I got two of these in a recent transaction--both 8'10"; one is #8 and one is #11. Both have Nautilus reels--one an NV Eight Nine and one an NV Monster. Just curious what they might be worth. Good quality?


----------



## Backwater (Dec 14, 2014)

New or used? You can look them up on ebay.


----------



## DBStoots (Jul 9, 2011)

They're used, but in like-new condition.


----------



## BayStYat (Sep 12, 2012)

i will give you 300 for the 8


----------



## DBStoots (Jul 9, 2011)

I'm gonna keep them. Just curious about the value. Thanks.


----------



## billhempel (Oct 9, 2008)

Just sold a lightly used (about new) NRX 4pc 7wt for $500. Thought it went a bit cheap.


----------



## Backwater (Dec 14, 2014)

DBStoots said:


> I got two of these in a recent transaction--both 8'10"; one is #8 and one is #11. Both have Nautilus reels--one an NV Eight Nine and one an NV Monster. Just curious what they might be worth. Good quality?



What area do you live?

I think that both of those rods would be great rods, IMO better if they just shorten them down from the tip by 2". Then they would both be cannons. Some shorter rods are smaller line weight rated rods then shorten. Hopefully, these are not that way. If they were 8 & 11wt rod blanks respectively, then shorten, the shortening process will cause them to be a slightly faster stick than the standard 9ft mandrel rod, which for the NRX Pro 1, would be an improvement IMO.

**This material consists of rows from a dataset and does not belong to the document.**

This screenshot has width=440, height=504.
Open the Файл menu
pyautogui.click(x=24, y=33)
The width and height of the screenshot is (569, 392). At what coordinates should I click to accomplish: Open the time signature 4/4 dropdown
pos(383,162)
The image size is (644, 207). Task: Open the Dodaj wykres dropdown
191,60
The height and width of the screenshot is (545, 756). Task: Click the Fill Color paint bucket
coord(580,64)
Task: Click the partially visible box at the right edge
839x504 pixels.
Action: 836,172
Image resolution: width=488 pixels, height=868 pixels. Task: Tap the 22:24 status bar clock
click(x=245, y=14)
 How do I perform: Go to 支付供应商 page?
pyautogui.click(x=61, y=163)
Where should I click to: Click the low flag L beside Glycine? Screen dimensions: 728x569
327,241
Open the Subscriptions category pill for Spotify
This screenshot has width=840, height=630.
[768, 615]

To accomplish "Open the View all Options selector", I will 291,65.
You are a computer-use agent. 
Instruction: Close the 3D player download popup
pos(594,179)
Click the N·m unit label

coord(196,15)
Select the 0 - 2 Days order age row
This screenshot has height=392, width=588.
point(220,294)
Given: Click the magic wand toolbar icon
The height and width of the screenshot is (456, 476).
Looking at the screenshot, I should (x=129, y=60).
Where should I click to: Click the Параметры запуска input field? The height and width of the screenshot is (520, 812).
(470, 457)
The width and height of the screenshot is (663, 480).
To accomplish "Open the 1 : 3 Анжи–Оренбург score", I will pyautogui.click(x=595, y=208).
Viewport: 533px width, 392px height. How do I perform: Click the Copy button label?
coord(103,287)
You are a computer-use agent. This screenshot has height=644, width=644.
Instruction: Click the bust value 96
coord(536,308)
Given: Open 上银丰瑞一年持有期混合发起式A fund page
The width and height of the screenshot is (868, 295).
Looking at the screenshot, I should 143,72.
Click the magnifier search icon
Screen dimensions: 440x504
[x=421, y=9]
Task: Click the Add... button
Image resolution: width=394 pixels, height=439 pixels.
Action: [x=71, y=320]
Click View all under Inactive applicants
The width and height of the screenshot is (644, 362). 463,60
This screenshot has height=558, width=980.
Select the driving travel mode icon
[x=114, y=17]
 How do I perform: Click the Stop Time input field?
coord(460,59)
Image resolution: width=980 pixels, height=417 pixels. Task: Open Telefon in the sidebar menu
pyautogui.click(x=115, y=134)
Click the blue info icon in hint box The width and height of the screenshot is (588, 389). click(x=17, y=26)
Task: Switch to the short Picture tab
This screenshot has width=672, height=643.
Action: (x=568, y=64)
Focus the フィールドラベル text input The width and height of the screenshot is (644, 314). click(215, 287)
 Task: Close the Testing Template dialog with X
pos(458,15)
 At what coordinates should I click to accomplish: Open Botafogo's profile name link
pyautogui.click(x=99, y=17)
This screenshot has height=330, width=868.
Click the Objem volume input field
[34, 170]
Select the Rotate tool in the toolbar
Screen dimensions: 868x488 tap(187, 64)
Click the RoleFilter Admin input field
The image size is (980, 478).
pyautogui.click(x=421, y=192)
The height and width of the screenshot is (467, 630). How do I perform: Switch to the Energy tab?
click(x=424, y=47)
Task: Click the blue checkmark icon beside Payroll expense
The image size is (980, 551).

Oh BTW, don't worry, you will get plenty of nods from your buddies with those two sticks and reels.


----------



## DBStoots (Jul 9, 2011)

Backwater said:


> What area do you live?
> 
> I think that both of those rods would be great rods, IMO better if they just shorten them down from the tip by 2". Then they would both be cannons. Some shorter rods are smaller line weight rated rods then shorten. Hopefully, these are not that way. If they were 8 & 11wt rod blanks respectively, then shorten, the shortening process will cause them to be a slightly faster stick than the standard 9ft mandrel rod, which for the NRX Pro 1, would be an improvement IMO.
> 
> Oh BTW, don't worry, you will get plenty of nods from your buddies with those two sticks and reels.


Thanks. BTW, I'm in South Florida (Plantation).


----------



## Backwater (Dec 14, 2014)

DBStoots said:


> Thanks. BTW, I'm in South Florida (Plantation).


Plantation? Good central starting point to head to some great fishing, 360 degrees around you in either direction you head off to! I've never fished Plantation (it's a bedroom community) but I would think starting about 30 mins from there in either direction would hit some good spots. The further you go, the better it gets.


----------